During the address, both Violet Township trustee Terry Dunlap and Pickerington Mayor Lee Gray said their governments have brought forth improvements to local infrastructure and bases both respectively and collaboratively.
Dunlap, a township trustee since 1994, kicked off the event by noting there now are approximately 20,000 people living in Violet Township, making it the 17th largest in the state.
"Our total tax valuation for the entire township is $1.28 billion-plus," Dunlap said.
"We're the largest single tax base in Fairfield County, and that includes Lancaster."
Dunlap also hailed the work of township Engineer Greg Butcher in helping to secure more than $1 million in federal grants to install sidewalks surrounding several local schools.
He said the Pickerington Local School District and city of Pickerington have partnered in the project, and the three entities collectively bid close to $3 million in road paving projects for 2018.
"We have a program called Safe Routes to Schools," Dunlap said. "We were able to get $1.428 million -- 100 percent federal funded -- no local match.
"As a result, we've been able to construct a little over three miles of new sidewalks in school areas around Fairfield Elementary, Violet Elementary, Harmon Middle School and Pickerington Elementary," he said.
"This is a cooperative project between the schools, the city and the township and it's been very, very good for us."
This year Dunlap said a major project will be ready to open in a new, $5 million fire station in Olde Pickerington Village.
"We will move into a new Fire Station 591," he said. "We'll have more information on that as we get close to it."
Additionally, Dunlap said economic development continues to be a focus of the township. He noted Holly Mattei was hired to lead the township's efforts in that regard, and the city continues to recruit businesses to the community.
"We'll continue to work to make a U.S. 33-to-I-70 connector," Dunlap said. "It's a public access. We're limited.
"It (also) will provide outstanding opportunities for economic development if we get that connector on the east side community."
As for Gray, he noted the city now is up to 88 full-time employees, which includes 30 police officers. He said three officers were added to the force in 2017.
In addition to maintaining public safety, he said Pickerington increased its tax collections last year.
"We had 12-percent increase in tax collections in 2017," Gray said.

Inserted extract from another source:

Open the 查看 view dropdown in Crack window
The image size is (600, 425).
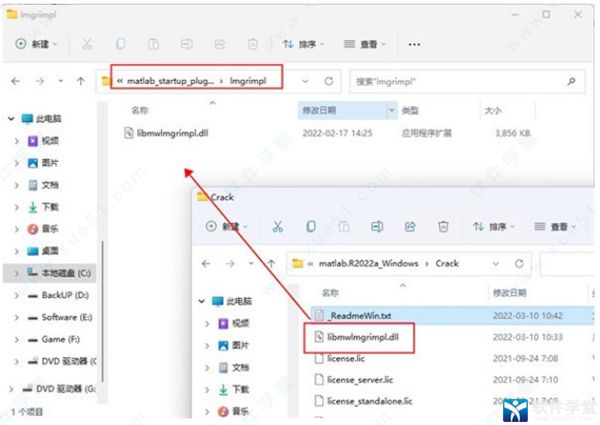coord(554,227)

"Some of that's because of the economy, some of that's because the additional businesses and people and some of that's because of the exceptional job our in-house tax department does."
In addition to entering a fourth consecutive year in which the city is investing at least $1 million in street paving, Gray said the city has increased business retention efforts.

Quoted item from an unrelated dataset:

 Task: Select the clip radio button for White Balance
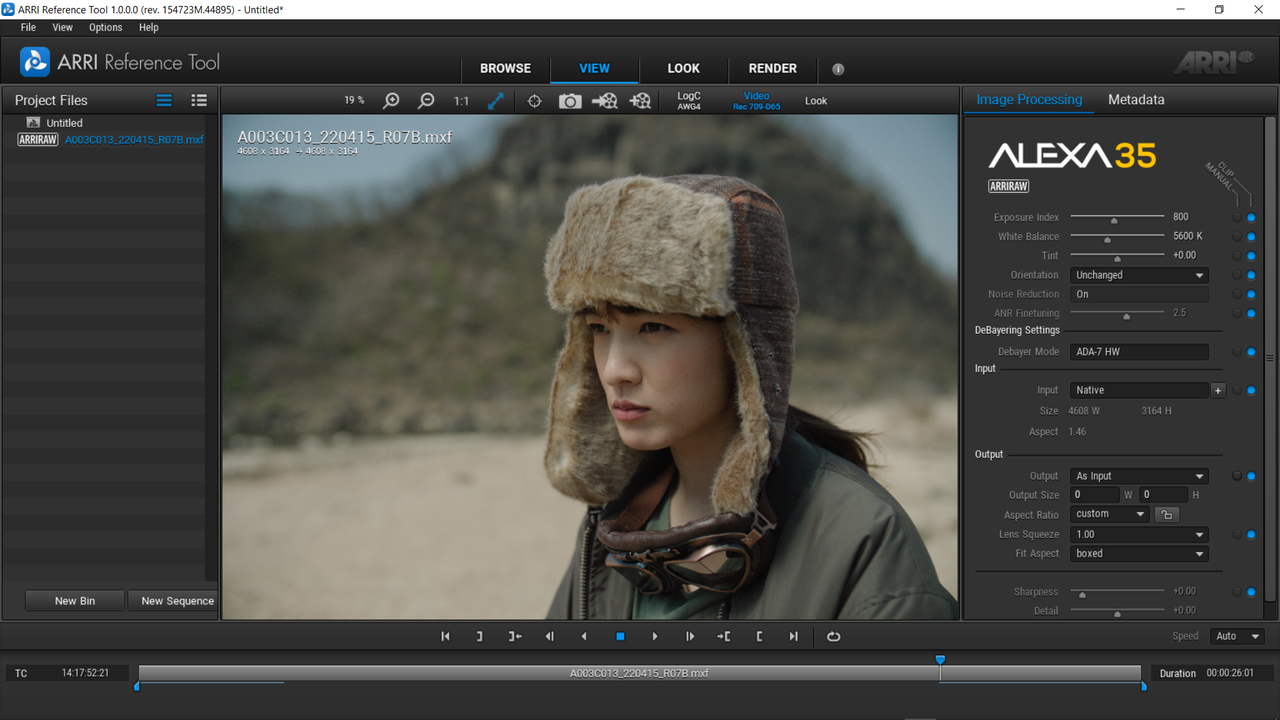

The latter initiative helped the city keep R.G. Barry from relocating headquarters outside Pickerington, he said.
"We were able to act quickly on this, and R.G. Barry signed an agreement to stay here an additional 15 years and actually add new jobs," Gray said.

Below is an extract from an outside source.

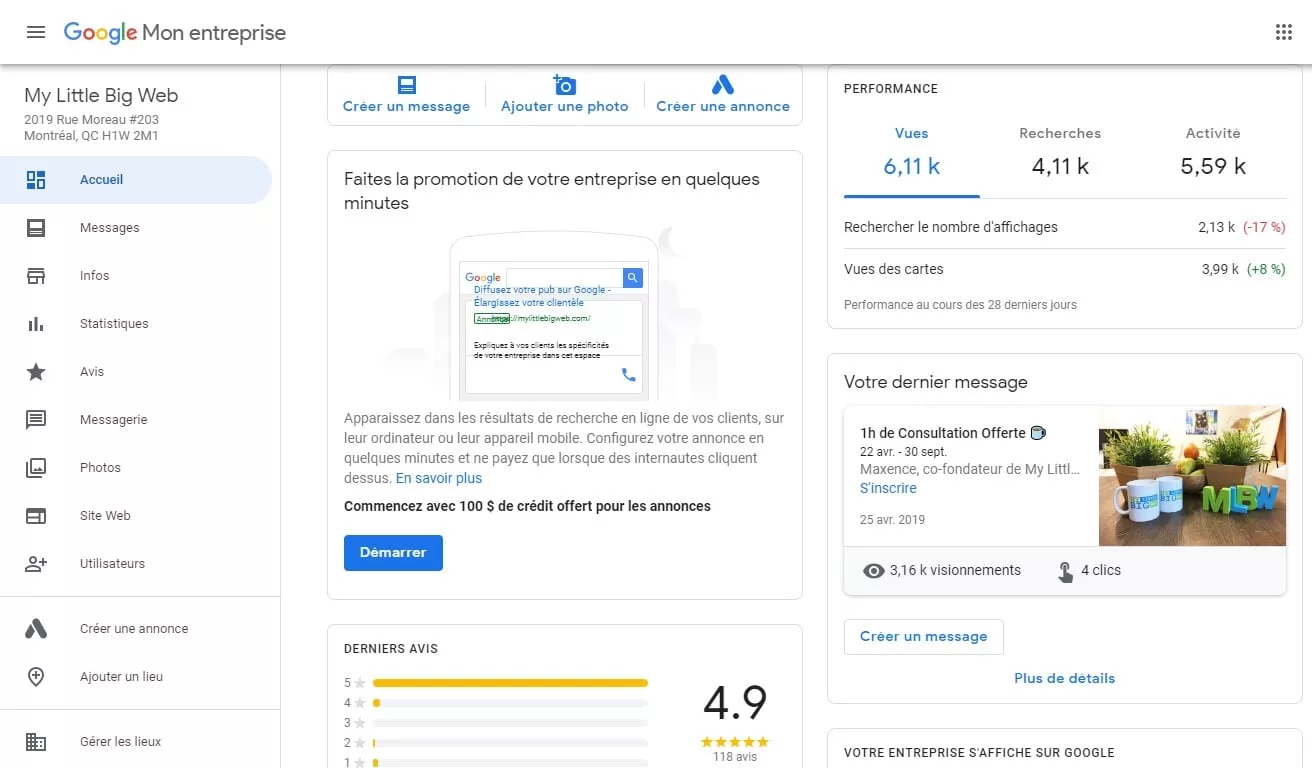Click the camera icon for Ajouter une photo
This screenshot has height=768, width=1312.
(x=565, y=85)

Gray said the city's largest project this year likely will be the widening of Refugee Road. About $10 million of the approximately $13.5 million project will be funded through outside grants.
"(Ohio Department of Transportation) roadway construction is expected to begin late-summer, early-fall 2018 and last through 2019," he said.
Gray noted the project involved cooperation from the Pickerington school board, which approved a 30-year, tax-increment financing deal proposed by the city to finance some of the improvements, as well as paving collaboration with Violet Township.
He said he's eager to see how a planned roundabout will enhance Refugee Road traffic flow.
"They do say that it moves traffic faster and is safer," Gray said. "That was part of the safety grant we received for that project."
As the city looks forward, Gray said it continues to receive interest from developers seeking to provide senior citizen housing along Diley Road.
He rejected criticism of the Volunteers of America plans to build a store in the Brookview Shopping Center.
"Volunteers of America is making a substantial investment in our community," Gray said.
"I don't know if it's the exact number, but I think they spent close to $800,000 on this ground.
"So my thoughts are, if somebody else wanted to buy that ground for $800,000 and put their retail establishment there, they could have.
"But here's the thing," Gray added. "They're building a 22,000-square-foot building. This is an unbelievable positive. It shows that our community is a giving community. These folks want to be part of it."
Lastly, Gray hailed the city's continued ability to operate and grow without raising local taxes.
"In the past five years, there's been around $265 million in new investment in community," he said. "There's been no tax increase since 2000.
"So the city of Pickerington continues to work on what we already have. We're one of the few communities in central Ohio that still operates on 1 percent (income tax)."